• [Document section]:
|---|
Honestly, When Is POM Worth It?

I’ve seen people add POM to a five-test suite for a project that ran once and was never touched again. That’s probably overkill. The pattern has overhead — you’re creating more files, more classes, more indirection. For small, throwaway test collections, direct driver calls are fine.

But for anything with a longer shelf life, POM starts paying back fast. Some honest markers that you’ve crossed the line where you need it:

  • You’ve had to fix the same locator in more than two places. Once this has happened, the next time it happens takes just as long.
  • More than one person writes tests. Without POM, different people invent different ways to interact with the same pages. Reviewing their code becomes exhausting.
  • The application is actively developed. A UI that changes often will punish you for every duplicate locator in your test suite.
  • You need to run the same tests against multiple environments or browsers. Centralizing driver setup makes this a config change, not a code change.

And even if none of those apply today, starting with the POM structure costs maybe an extra hour upfront. Projects have a way of growing beyond their original scope. Starting with good structure means you’re not refactoring 200 tests later.

Questions People Actually Ask About POM

Does POM work the same way with Appium for mobile testing?

Yes, and pretty seamlessly. The driver layer changes — you pass an Appium driver instead of a Selenium WebDriver — but the page class structure, base class, and test layer all look identical. Some teams share a BasePage between their web and mobile suites, swapping only the driver type. The locators are obviously different, but the pattern is the same.

Should I create a page class for every single page, or just the important ones?

Start with the pages your tests actually cover, not every page in the application. There’s no point creating a ForgotPasswordPage class if no test touches it yet. Add page classes as you write tests. Trying to model the whole application upfront leads to a lot of unused code that still needs maintaining.

My page objects are getting huge. Is that normal?

It usually means one of two things: either the page itself is genuinely complex and needs to be split into components (NavigationBar, SearchPanel, ResultsList as separate classes), or methods have accumulated that belong in the base class rather than specific pages. Check both before just accepting the large class.

Where does test data like credentials and URLs go?

Not in page objects, and not hardcoded in test methods if you can avoid it. Credentials, test user data, and environment URLs belong in fixtures or external config files that tests pull from. This makes running the same tests against staging vs production a matter of swapping a config value, not editing test files.

Can I use POM with pytest? Do I need any special libraries?

No special libraries needed. pytest works naturally with POM — you use fixtures (conftest.py) to provide the driver, and your page classes are just regular Python classes. The pattern is framework-agnostic. It works equally well with unittest or any other test runner.
|---|
• [Data block]:
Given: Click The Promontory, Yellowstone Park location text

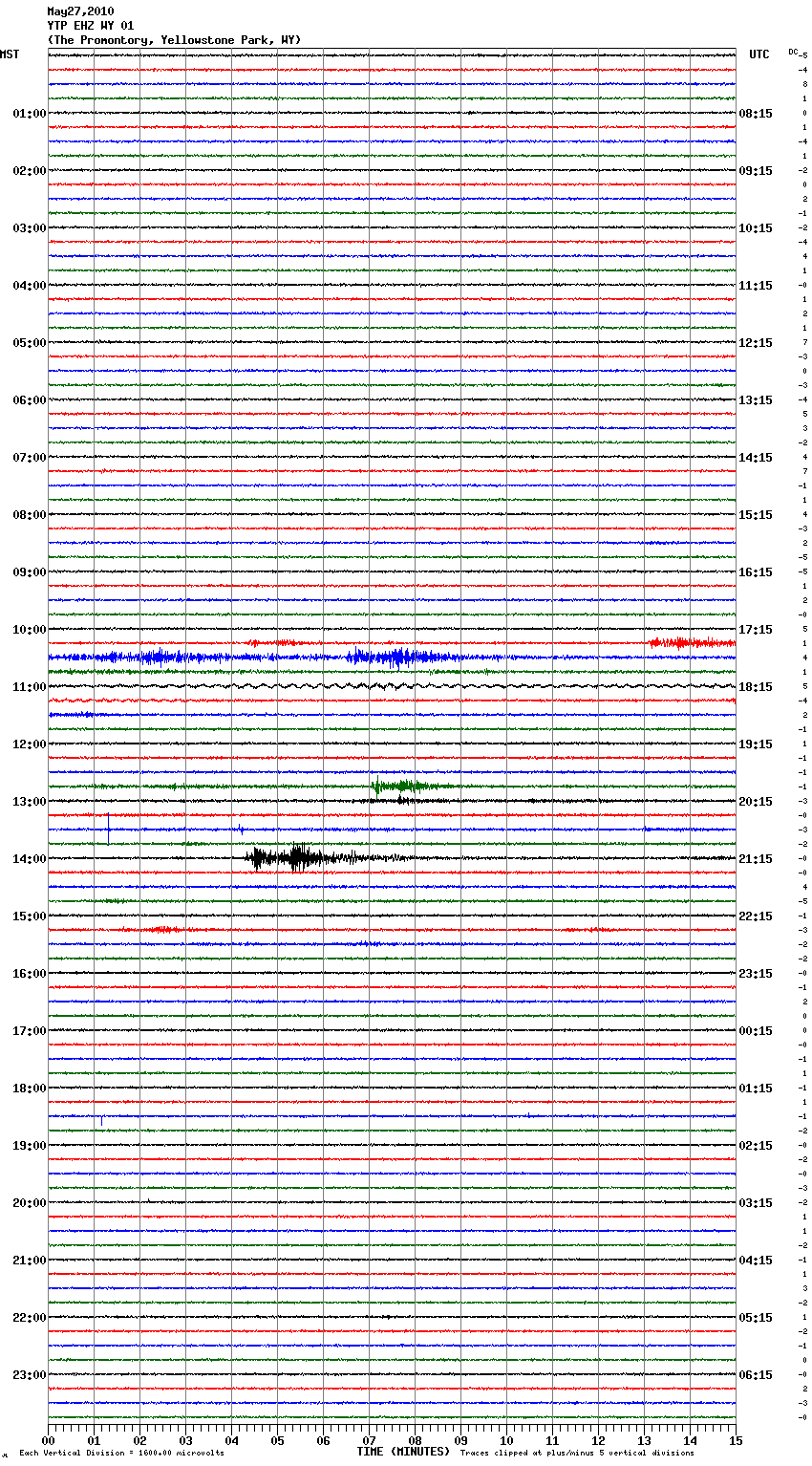Looking at the screenshot, I should click(174, 40).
|---|
• [The problem]: According to the text on the Page Object Model, about how much extra upfront time does starting with the POM structure cost?

• [Output for this task]: Maybe an extra hour.